It was pre-op week. I had a two-hour “total joint replacement class” at the hospital, got my blood drawn, and had a pre-op visit with the surgeon’s medical assistant. And I lost a lot of sleep this week, any possible connection?
The class was led by a nurse and a physical therapist. Very nice, energetic, knowledgeable women. They elaborated on the pamphlet my surgeon gave me, talking about exactly what we can expect from check-in through discharge. They were positive and upbeat and clearly very caring, and I left the class with a cold clot in my stomach. In the course of giving the day-in-the-life description and warning us what to do and not to do, they referred to so many miseries that can ensue. Unchecked nausea, dizziness and fainting, unrelenting pain, drug reactions, falls. They couldn’t help but tell a few war stories, like the guy who dropped his phone as he was preparing to leave the hospital the morning after surgery, bent over for it, fell and broke his femur. Or the lady who threw up on the nurse or the one who fainted trying to walk. I was the youngest in the audience by far and tried to console myself that I would have it easier than many, but on balance it was at least as alarming as it was educational.

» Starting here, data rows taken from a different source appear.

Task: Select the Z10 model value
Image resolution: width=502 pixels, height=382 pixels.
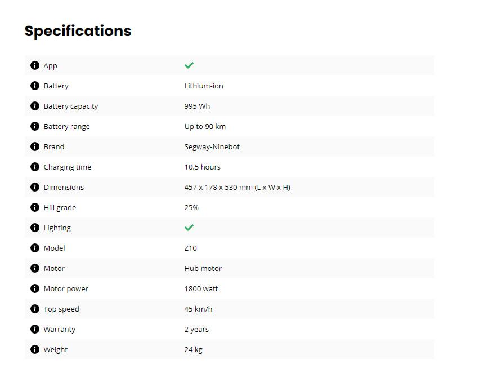Action: point(190,248)
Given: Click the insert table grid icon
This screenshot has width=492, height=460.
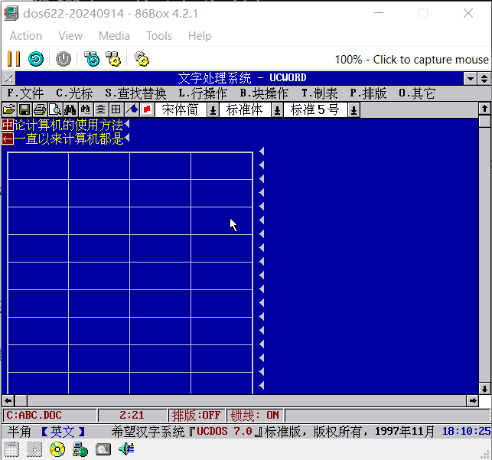Looking at the screenshot, I should point(116,110).
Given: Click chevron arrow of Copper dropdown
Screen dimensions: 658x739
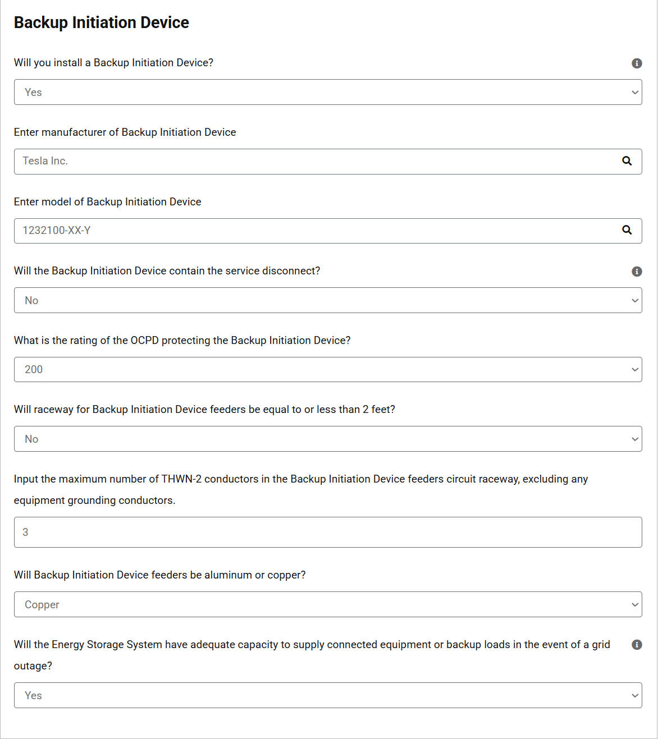Looking at the screenshot, I should (x=635, y=605).
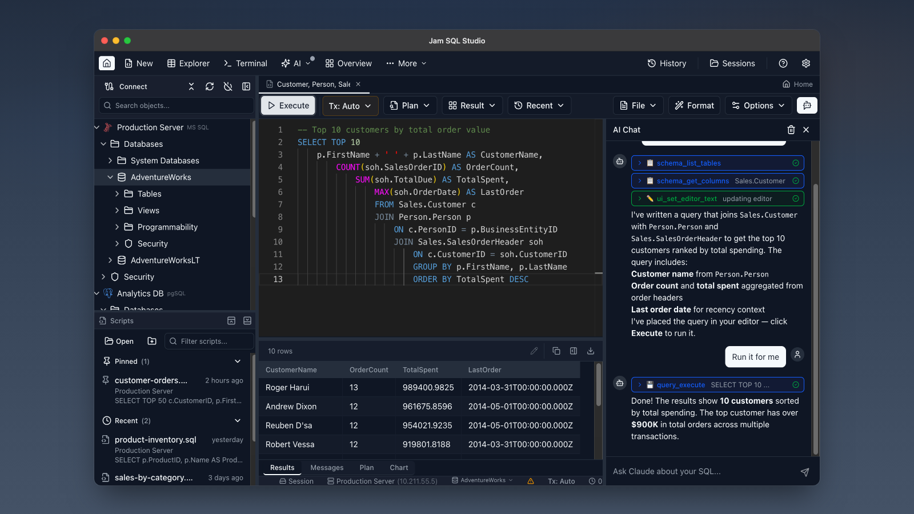The height and width of the screenshot is (514, 914).
Task: Switch to the Messages results tab
Action: [x=327, y=468]
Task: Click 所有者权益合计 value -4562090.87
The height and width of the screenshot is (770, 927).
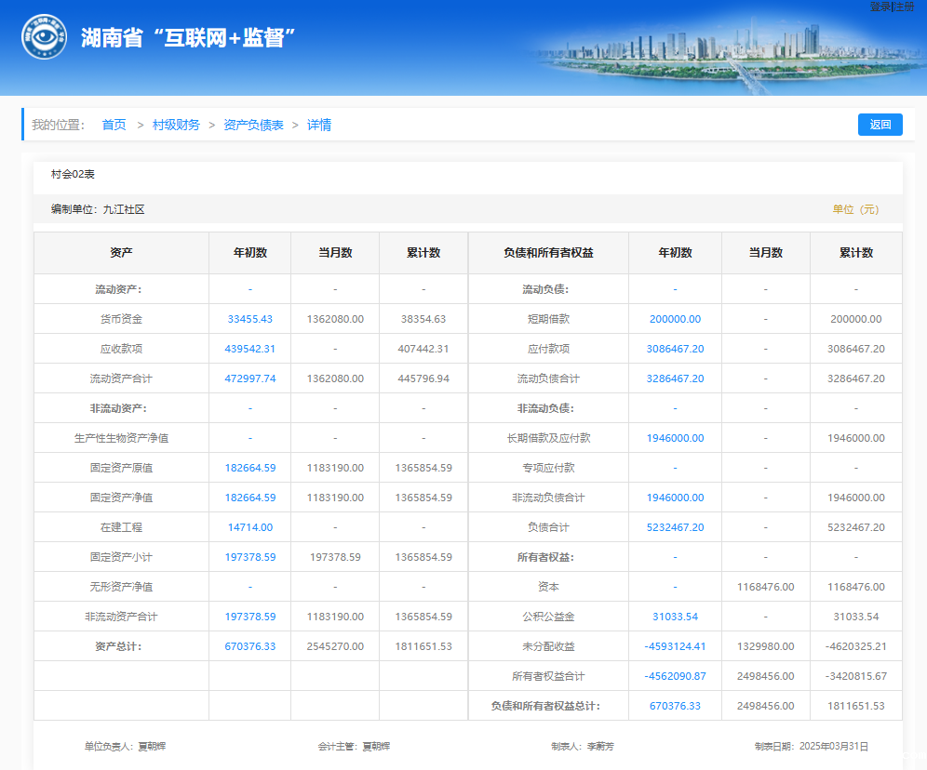Action: click(675, 676)
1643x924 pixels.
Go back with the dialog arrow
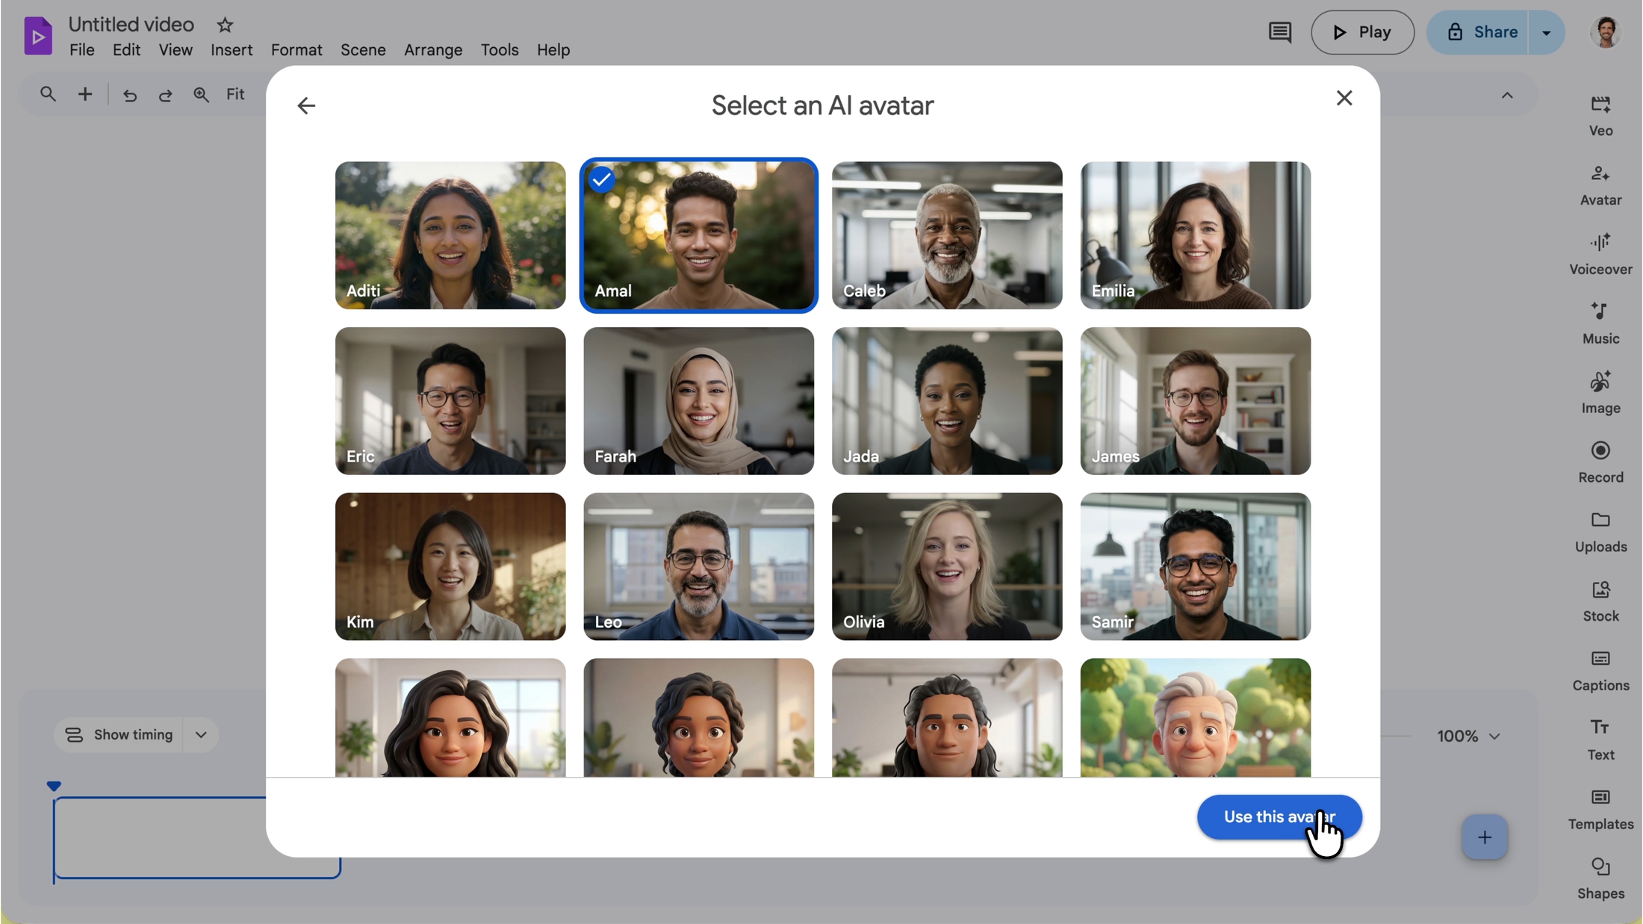[306, 105]
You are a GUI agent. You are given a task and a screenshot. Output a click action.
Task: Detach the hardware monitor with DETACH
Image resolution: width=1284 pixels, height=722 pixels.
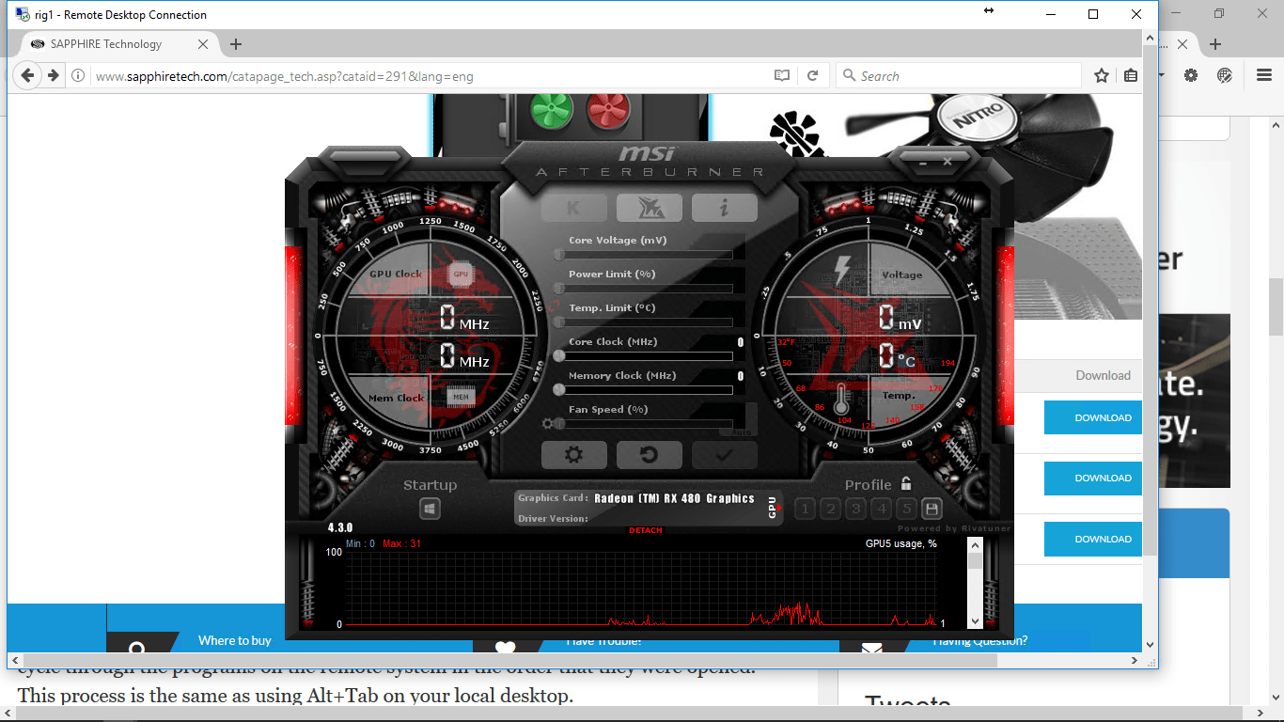644,530
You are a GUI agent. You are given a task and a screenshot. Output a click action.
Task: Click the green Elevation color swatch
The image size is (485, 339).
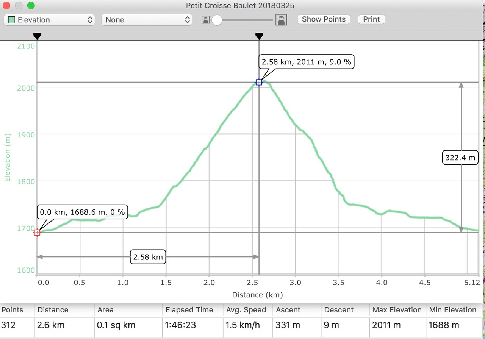pyautogui.click(x=11, y=20)
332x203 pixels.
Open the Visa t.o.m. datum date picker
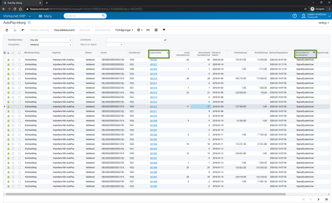pos(122,45)
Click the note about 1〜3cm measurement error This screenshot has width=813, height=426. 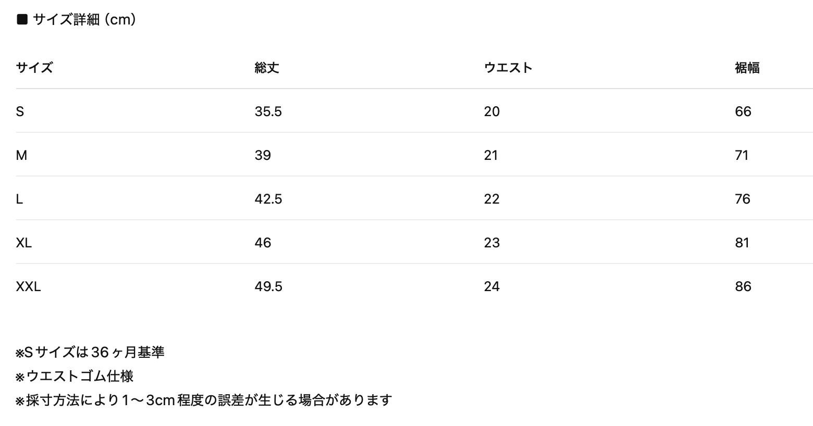coord(203,400)
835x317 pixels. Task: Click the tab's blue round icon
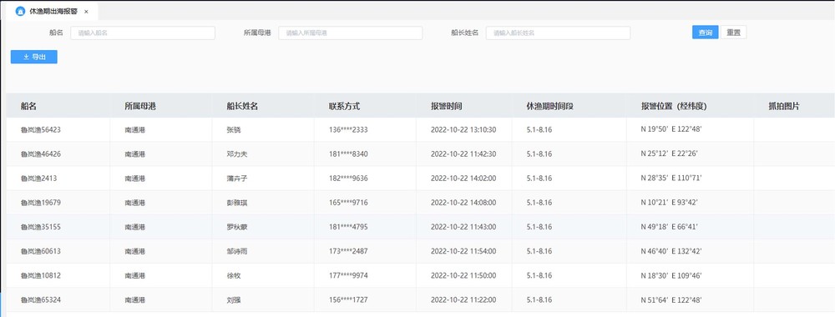click(20, 11)
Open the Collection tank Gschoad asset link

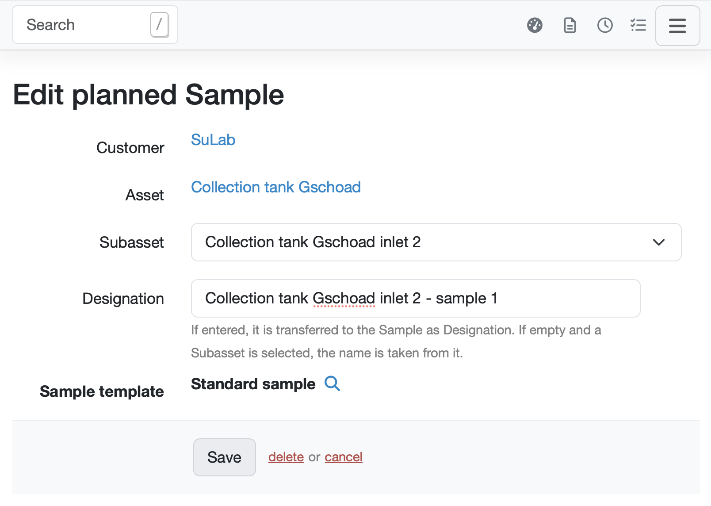tap(276, 187)
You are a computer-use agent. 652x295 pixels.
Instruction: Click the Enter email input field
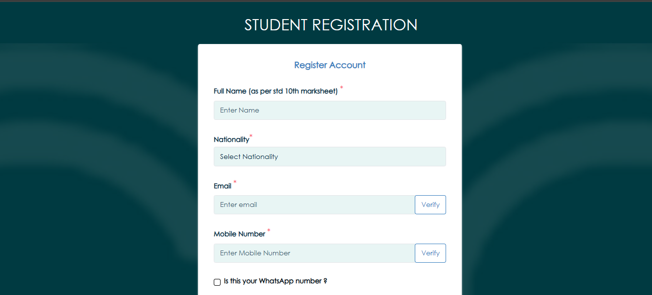313,204
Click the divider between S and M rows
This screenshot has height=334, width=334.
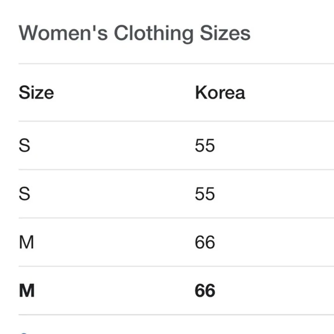[x=167, y=218]
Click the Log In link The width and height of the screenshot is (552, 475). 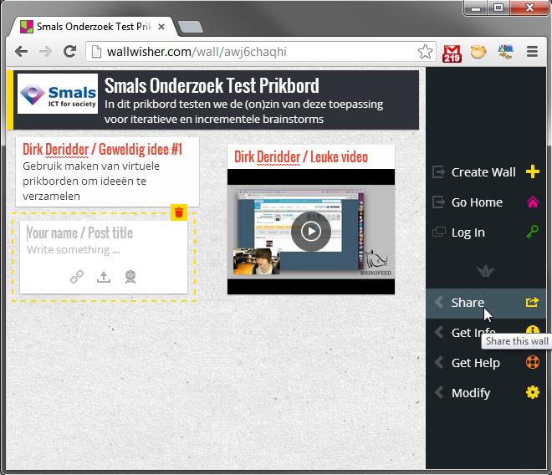click(468, 232)
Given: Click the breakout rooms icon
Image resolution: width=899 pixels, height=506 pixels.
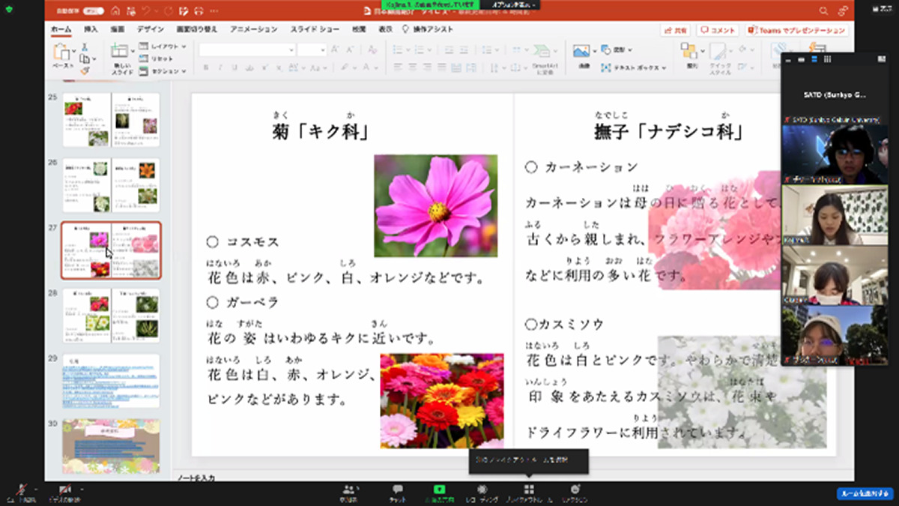Looking at the screenshot, I should (x=529, y=490).
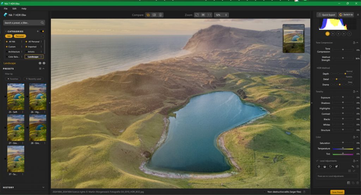This screenshot has height=195, width=361.
Task: Reset the Tone Compression section with its reset icon
Action: point(354,43)
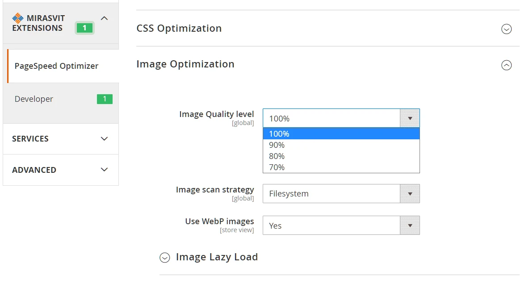Click the Image Optimization heading

point(185,64)
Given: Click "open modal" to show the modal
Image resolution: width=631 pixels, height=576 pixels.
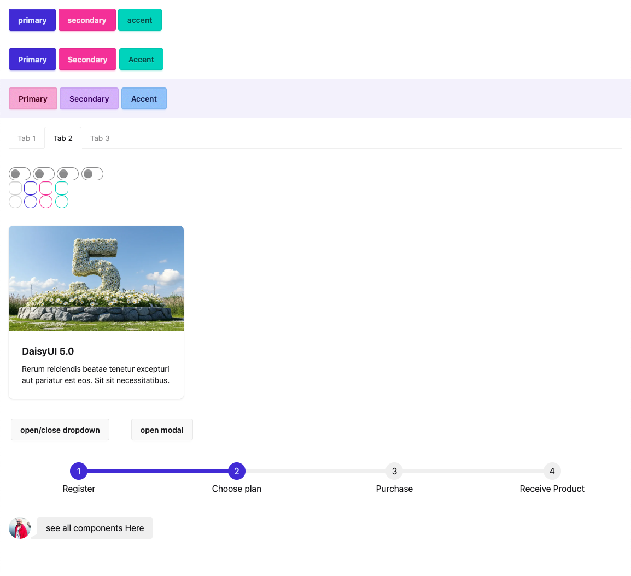Looking at the screenshot, I should pyautogui.click(x=162, y=430).
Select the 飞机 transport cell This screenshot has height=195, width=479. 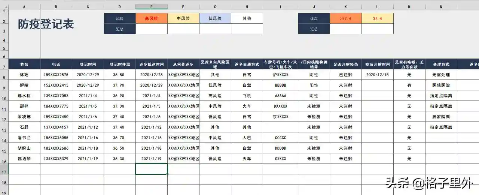pyautogui.click(x=247, y=96)
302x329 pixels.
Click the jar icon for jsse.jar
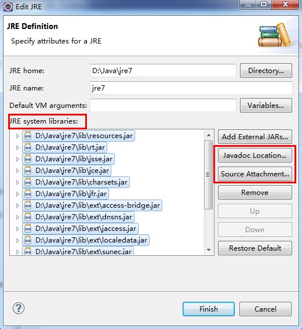click(28, 159)
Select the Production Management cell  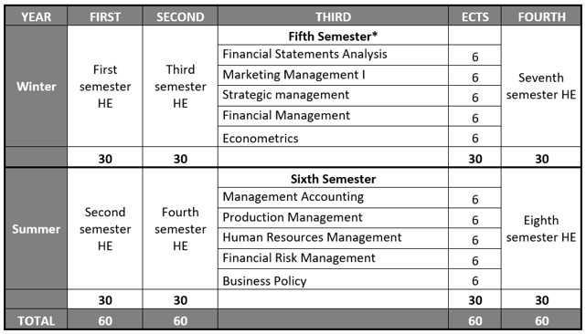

The blood draw was thankfully quick and easy. People often have trouble getting into my veins but this young woman was smooth and expert. No one has asked me my blood type, presumably they’ll figure it out themselves.
Then came the pre-op consult. Again, a very kind, cheerful PA. Again, leaving with a chilled feeling. Was it the talk of possibly coming out with my legs at different lengths? Or her comment that the channel down the center of my femur–where the prosthesis inserts–isn’t very big? Or her warning that I can never put my left leg in the Warrior yoga position again, but that I “should be OK” with positions needed in riding? The list of 6 medications I need to have at home, including one that is only to fix the effects of another one? Her comment to my husband that I may feel depressed during all of this? Maybe it was my own visions of my slender femur shattering when they try to stick the implant in, or when I trip and fall over my cat. “That would be a whole different story,” the PA said, shaking her head and making her best gloomy face, “not an outcome we want at your age.”
I’m all for informed consent and generally like to know more rather than less, but I’m ready for a sales pitch on this. Where were the recent patients to tell us how great they feel, how they wish they had done it earlier? Everyone I talk to who has had a hip replacement, or knows someone who has, says only great things. It’s time for a few more of those conversations. And a good night’s sleep.